EXERCISE INSTRUCTIONS — In the data below, find each line carrying the string "radio" and copy it out.

===

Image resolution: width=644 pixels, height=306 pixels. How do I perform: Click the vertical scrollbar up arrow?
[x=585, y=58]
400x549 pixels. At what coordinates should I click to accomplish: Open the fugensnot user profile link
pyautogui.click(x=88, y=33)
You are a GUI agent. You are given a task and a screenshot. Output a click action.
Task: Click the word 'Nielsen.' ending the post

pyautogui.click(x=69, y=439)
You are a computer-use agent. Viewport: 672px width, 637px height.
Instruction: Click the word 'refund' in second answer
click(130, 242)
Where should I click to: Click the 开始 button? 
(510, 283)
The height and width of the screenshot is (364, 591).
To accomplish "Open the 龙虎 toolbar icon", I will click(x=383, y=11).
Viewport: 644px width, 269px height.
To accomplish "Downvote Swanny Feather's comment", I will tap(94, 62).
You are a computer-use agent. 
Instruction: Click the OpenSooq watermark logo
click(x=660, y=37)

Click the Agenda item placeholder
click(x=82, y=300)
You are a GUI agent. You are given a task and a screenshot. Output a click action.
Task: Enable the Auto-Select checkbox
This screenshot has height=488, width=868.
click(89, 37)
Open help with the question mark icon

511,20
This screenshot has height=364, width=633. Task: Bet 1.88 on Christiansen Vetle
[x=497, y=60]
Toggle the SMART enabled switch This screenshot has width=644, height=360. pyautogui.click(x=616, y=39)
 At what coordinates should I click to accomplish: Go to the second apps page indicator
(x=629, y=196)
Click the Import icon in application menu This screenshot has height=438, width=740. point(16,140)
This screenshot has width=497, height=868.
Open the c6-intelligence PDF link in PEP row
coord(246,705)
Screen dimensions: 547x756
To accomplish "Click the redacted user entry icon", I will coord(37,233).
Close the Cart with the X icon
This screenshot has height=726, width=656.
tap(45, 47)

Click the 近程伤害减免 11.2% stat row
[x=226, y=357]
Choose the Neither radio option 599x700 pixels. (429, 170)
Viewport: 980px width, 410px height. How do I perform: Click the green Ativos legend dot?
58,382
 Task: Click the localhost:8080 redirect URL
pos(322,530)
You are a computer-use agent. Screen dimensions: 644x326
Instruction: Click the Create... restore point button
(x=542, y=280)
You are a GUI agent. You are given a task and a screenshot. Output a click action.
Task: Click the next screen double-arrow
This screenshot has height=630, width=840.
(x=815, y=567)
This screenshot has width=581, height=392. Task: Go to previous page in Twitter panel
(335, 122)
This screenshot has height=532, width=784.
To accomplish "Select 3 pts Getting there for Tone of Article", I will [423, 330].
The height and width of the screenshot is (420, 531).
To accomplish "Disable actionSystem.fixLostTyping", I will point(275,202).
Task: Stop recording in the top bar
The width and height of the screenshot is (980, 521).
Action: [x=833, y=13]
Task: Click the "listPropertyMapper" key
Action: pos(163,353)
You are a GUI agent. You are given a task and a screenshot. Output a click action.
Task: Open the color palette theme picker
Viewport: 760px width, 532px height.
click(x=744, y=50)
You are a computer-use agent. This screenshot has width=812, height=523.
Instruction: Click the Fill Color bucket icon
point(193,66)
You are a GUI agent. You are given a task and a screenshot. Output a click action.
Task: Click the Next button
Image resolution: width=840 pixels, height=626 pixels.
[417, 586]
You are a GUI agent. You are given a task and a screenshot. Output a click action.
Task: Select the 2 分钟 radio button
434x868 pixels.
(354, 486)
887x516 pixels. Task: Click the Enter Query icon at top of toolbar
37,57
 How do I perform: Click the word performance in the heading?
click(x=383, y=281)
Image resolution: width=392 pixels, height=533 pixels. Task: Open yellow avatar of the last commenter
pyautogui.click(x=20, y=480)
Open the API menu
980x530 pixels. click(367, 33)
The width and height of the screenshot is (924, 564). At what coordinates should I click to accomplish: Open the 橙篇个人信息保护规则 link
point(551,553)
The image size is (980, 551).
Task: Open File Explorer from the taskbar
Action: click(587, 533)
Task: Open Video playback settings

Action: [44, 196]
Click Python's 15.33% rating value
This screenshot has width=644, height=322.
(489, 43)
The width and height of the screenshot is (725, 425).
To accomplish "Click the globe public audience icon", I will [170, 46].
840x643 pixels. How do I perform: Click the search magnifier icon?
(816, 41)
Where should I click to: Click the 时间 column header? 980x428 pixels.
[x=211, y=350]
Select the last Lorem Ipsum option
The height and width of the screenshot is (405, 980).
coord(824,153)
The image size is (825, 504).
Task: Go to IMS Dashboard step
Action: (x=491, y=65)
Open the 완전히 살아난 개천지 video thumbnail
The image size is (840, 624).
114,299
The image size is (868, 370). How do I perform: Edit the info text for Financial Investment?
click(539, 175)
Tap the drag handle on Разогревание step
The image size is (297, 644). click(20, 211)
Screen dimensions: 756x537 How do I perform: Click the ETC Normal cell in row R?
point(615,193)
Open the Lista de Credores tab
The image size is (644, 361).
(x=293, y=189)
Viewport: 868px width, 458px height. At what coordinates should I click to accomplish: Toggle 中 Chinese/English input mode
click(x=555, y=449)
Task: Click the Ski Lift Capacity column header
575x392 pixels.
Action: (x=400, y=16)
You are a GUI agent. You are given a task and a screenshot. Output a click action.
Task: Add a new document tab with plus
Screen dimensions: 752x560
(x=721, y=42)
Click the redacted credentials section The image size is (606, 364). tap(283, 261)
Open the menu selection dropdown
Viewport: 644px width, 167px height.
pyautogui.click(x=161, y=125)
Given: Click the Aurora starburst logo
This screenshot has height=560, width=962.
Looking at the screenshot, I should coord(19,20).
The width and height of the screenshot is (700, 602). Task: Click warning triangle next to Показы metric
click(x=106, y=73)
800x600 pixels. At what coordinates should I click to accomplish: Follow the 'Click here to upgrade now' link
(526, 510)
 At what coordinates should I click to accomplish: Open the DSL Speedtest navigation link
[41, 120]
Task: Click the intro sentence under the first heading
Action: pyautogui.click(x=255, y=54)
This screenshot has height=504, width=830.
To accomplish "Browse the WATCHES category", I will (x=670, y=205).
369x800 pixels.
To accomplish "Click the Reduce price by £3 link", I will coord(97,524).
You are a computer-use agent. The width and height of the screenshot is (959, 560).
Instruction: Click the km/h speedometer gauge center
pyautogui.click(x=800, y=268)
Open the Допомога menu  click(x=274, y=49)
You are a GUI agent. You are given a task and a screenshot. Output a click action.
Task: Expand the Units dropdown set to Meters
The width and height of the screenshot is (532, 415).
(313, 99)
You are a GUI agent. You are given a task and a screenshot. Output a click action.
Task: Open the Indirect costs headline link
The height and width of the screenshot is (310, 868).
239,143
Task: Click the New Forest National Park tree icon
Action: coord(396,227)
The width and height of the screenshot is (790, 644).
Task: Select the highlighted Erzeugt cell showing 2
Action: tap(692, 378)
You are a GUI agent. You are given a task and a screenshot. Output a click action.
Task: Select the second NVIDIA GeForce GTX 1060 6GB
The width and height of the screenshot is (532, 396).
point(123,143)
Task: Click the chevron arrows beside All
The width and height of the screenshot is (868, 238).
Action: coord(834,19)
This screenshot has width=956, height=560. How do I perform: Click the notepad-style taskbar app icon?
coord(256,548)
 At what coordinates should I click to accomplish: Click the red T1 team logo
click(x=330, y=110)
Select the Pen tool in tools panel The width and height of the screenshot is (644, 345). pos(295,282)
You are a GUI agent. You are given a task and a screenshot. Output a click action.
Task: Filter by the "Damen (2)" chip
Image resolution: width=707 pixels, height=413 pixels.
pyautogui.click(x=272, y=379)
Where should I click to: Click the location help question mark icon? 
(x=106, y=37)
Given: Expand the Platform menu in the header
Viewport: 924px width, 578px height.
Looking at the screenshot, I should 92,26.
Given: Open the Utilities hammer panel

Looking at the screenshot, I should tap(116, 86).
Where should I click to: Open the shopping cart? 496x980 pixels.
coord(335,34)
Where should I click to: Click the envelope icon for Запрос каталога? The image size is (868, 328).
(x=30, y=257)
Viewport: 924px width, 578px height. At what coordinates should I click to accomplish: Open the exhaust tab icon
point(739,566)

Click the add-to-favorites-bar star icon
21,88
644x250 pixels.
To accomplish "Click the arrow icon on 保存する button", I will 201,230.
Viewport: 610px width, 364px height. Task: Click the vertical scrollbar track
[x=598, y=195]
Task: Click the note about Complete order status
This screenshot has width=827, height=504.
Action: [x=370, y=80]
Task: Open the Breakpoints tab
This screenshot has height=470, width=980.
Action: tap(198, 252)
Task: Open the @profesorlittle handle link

===

ANSWER SPACE —
Choose the Neither radio option 599x700 pixels. (429, 170)
Task: Select the 2 分钟 radio button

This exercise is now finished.